Valor: Há alguma chance de queda das expectativas de inflação?
Madeira: Se tivermos uma queda da atividade mais profunda, podemos começar a ver.
Valor: Vocês ajustaram a projeção de Selic, mas não mexeram na inflação de 5,6% neste ano e de 3,5% em 2026. Se o cenário é de uma Selic menor e o viés do PIB é para cima, não implicaria um IPCA mais alto?
Madeira: Os riscos estão se movendo para nós, eventualmente, termos uma inflação mais alta no ano que vem e, inclusive, um PIB mais alto em ano eleitoral.

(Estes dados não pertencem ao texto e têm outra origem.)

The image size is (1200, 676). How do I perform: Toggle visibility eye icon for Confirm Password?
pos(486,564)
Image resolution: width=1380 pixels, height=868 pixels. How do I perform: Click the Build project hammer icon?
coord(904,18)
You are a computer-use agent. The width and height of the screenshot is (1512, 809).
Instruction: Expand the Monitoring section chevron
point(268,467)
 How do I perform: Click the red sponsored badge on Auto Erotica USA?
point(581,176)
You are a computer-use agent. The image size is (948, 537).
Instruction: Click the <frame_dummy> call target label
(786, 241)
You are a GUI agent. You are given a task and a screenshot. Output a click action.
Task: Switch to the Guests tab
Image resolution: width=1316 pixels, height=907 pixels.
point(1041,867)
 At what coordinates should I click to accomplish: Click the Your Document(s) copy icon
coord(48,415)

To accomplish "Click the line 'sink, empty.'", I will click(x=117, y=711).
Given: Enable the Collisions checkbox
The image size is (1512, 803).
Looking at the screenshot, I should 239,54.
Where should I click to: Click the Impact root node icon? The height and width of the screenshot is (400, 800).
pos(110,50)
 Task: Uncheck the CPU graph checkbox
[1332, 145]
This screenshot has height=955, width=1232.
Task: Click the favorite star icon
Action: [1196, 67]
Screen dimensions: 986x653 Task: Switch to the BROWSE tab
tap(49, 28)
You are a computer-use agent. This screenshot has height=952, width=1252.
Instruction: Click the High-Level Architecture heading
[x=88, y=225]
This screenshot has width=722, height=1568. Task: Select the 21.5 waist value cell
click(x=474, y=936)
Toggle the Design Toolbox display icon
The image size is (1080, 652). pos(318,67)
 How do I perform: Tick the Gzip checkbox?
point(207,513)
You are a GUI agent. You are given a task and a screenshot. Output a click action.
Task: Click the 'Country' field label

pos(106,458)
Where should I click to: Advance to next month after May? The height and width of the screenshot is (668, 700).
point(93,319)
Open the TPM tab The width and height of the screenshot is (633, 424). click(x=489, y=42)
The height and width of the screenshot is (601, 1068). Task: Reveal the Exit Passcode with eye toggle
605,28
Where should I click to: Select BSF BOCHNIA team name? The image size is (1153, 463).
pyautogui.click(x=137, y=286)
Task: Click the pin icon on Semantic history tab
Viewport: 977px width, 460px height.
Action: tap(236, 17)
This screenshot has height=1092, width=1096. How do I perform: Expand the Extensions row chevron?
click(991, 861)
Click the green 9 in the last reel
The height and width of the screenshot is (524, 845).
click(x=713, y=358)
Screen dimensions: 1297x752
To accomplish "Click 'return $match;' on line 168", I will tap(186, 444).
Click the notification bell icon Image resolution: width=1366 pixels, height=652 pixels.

Valor: Por que estaria acontecendo um cenário mais tranquilo do mercado em relação ao fiscal, como mencionou?
Madeira: No ano passado, teve um estresse muito grande no mercado, que já “abraçou” bastante notícia negativa do lado do fiscal. Agora, como a gente não está tendo notícia adicional – simplesmente, o governo está cumprindo o que anunciou -, o mercado está ficando um pouco mais calmo.
Valor: Vê continuidade disso?
Madeira: Achamos que tem uma janela de oportunidade até um pouco antes do ano terminar.
Valor: Em relação ao comportamento dos ativos brasileiros?
Madeira: Isso. Pensando que o ciclo eleitoral em si não começou ainda, o que é um ponto de estresse para o mercado, e que, normalmente, esse ciclo começa mais para o fim do ano, e pensando também que, na agenda econômica do governo para 2025, tem, a princípio, a discussão da isenção do Imposto de Renda com as medidas compensatórias e, é isso, parece que, aos níveis de hoje, tem uma janela de oportunidade de calmaria.
Valor: O ciclo eleitoral tradicional pode não ter começado, mas parece que os agentes estão começando a colocar alguma discussão sobre isso e a chance de troca de governo no preço, com reflexos positivos, principalmente, na bolsa. Isso já começa a entrar no cenário de vocês?
Madeira: Está muito cedo ainda. Esse cenário nos parece muito volátil e muito complicado de trazer para a modelagem no momento.
Valor: Não há um risco de, diante da aproximação do ciclo eleitoral, novas medidas fiscais surgirem por parte do governo?
Madeira: Em ano de eleição, vemos, normalmente, uma tendência de mais gastos. E não esperamos que nesta vá ser diferente.
Valor: Isso não pode ser antecipado para este ano?
Madeira: Parece que o “timing” é importante. O que aconteceu com os anúncios do governo no fim do ano passado evidenciou bem o fato de que pode ter uma reação forte vinda do mercado se algo desse tipo for feito muito antes do ciclo eleitoral. Por isso, achamos que uma antecipação para este ano, muito cedo, fica menos provável. O governo já está fazendo bastante coisa. Para nós, parece que ele vai querer ver o efeito dessas medidas antes de eventualmente pensar em novas. Estou pensando, por exemplo, na isenção do IR, em medidas de crédito, mas, além disso, vamos ver um BC perto de terminar o ciclo de alta e vamos entrar, provavelmente, em uma sazonalidade um pouco melhor para a inflação de alimentos por causa da safra. Tem várias coisas que o governo pode usar como, digamos, bandeira antes de começar a pensar em outras medidas. Por isso, acho que antecipar muito não tem tanto incentivo.